WORK INSTRUCTIONS: Starting from the line that holds "税理士法改正に関する日本公認会計士協会との合意について (385, 1504)", print every line through the end of the records, first and last included.

SUPPLIED MATERIAL:

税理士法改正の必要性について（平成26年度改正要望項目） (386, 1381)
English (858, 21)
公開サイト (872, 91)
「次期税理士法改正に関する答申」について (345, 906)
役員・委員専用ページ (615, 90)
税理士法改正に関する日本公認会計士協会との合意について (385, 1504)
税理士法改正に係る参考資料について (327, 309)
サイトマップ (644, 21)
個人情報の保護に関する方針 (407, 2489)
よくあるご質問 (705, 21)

ANSWER SECTION:
税理士法改正に関する日本公認会計士協会との合意について (385, 1504)
税理士法改正に係る参考資料について (327, 309)
サイトマップ (644, 21)
個人情報の保護に関する方針 (407, 2489)
よくあるご質問 (705, 21)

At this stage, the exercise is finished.